Maybe the reason was that elasticsearch containers were recreated while the playbook was running? I didn't change the cluster configuration.

We use elasticsearch/elasticsearch:7.10.2 image.

I found only such entries of the ERROR level logs:

"level": "ERROR", "component": "o.e.x.s.a.e.NativeUsersStore", "cluster.name": "es-cluster", "node.name": "es03", "message": "security index is unavailable. short circuiting retrieval of user [user]"

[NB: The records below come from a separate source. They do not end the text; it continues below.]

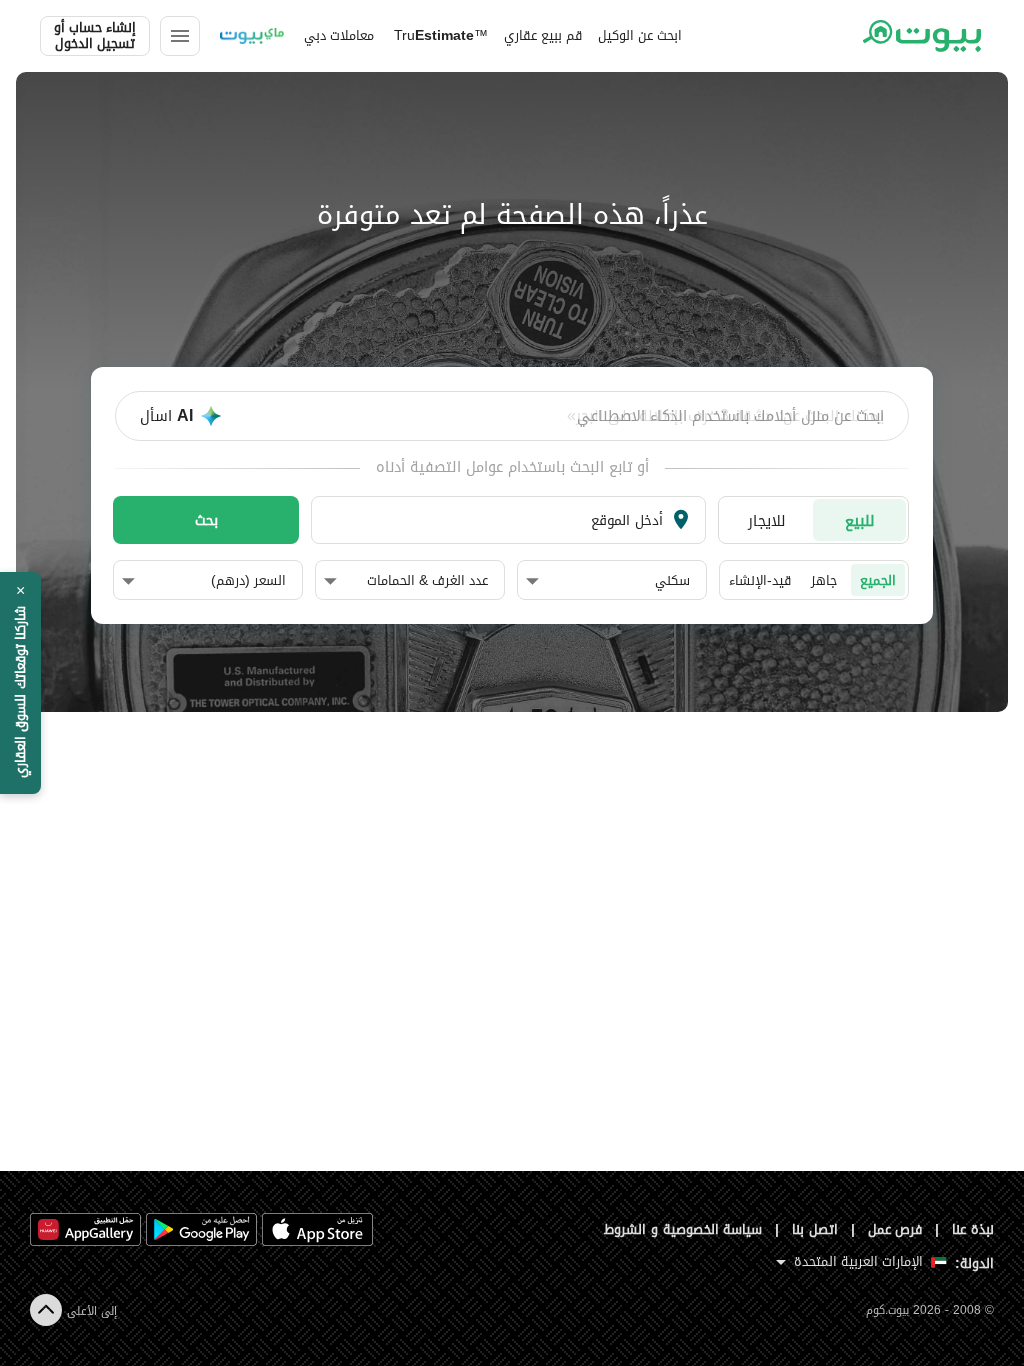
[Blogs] (252, 36)
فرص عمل (895, 1229)
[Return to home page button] (921, 36)
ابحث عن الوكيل (640, 35)
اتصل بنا (815, 1229)
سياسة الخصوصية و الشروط (683, 1229)
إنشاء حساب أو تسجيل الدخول (95, 36)
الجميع (878, 580)
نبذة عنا (973, 1229)
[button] (608, 581)
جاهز (824, 580)
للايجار (767, 520)
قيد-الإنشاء (760, 580)
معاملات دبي (339, 35)
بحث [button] (206, 520)
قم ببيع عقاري (543, 35)
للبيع (860, 520)
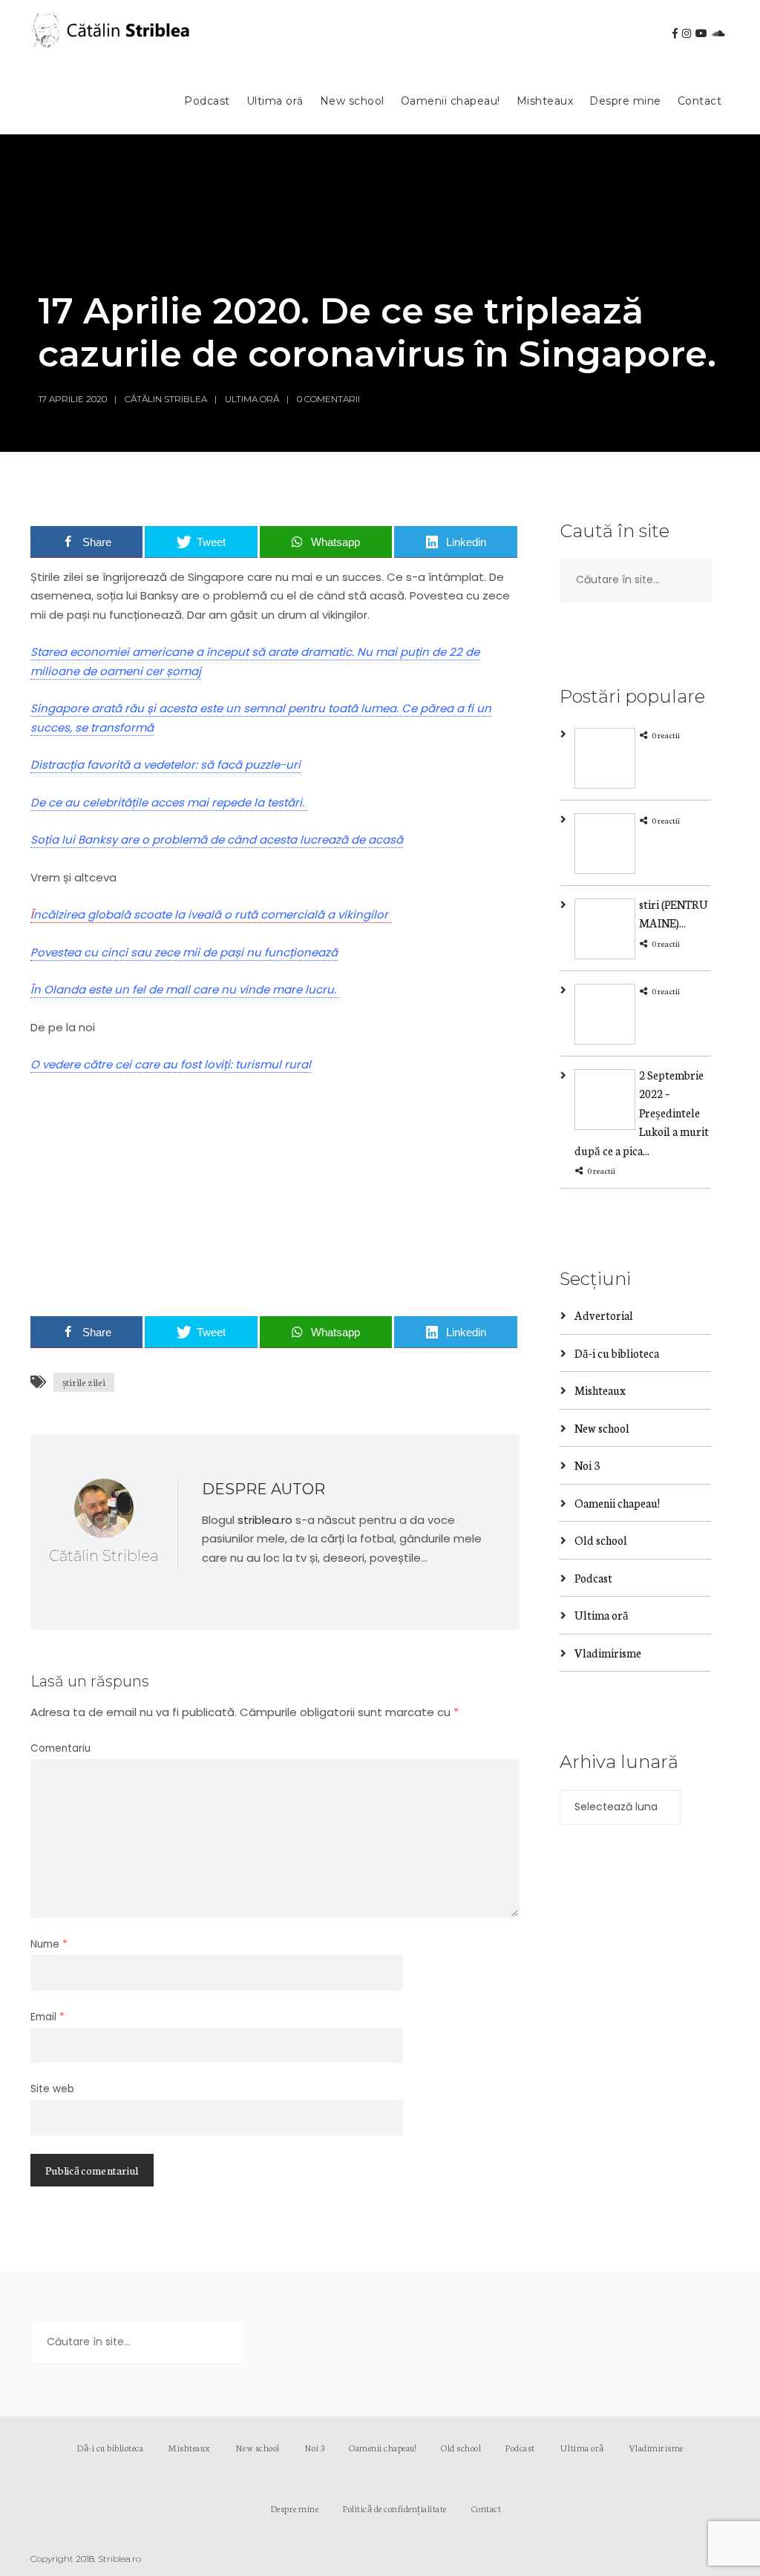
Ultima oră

Besides this, there are a lot of logs. For example:

"level": "WARN", "component": "r.suppressed", "cluster.name": "es-cluster", "node.name": "es03", "message": "path: /_bulk, params: {}", 
"stacktrace": ["org.elasticsearch.cluster.block.ClusterBlockException: blocked by: [SERVICE_UNAVAILABLE/1/state not recovered / initialized, SERVICE_UNAVAILABLE/2/no master];

Please tell me what to look for? Or should I attach them all at once? They can't contain sensitive information?

You're looking something immediately after startup that tells you why your nodes are not connecting to each other.

Given you changed certificates, that's probably an SSL exception, but in theory it could be any number of networking issues or configuration errors.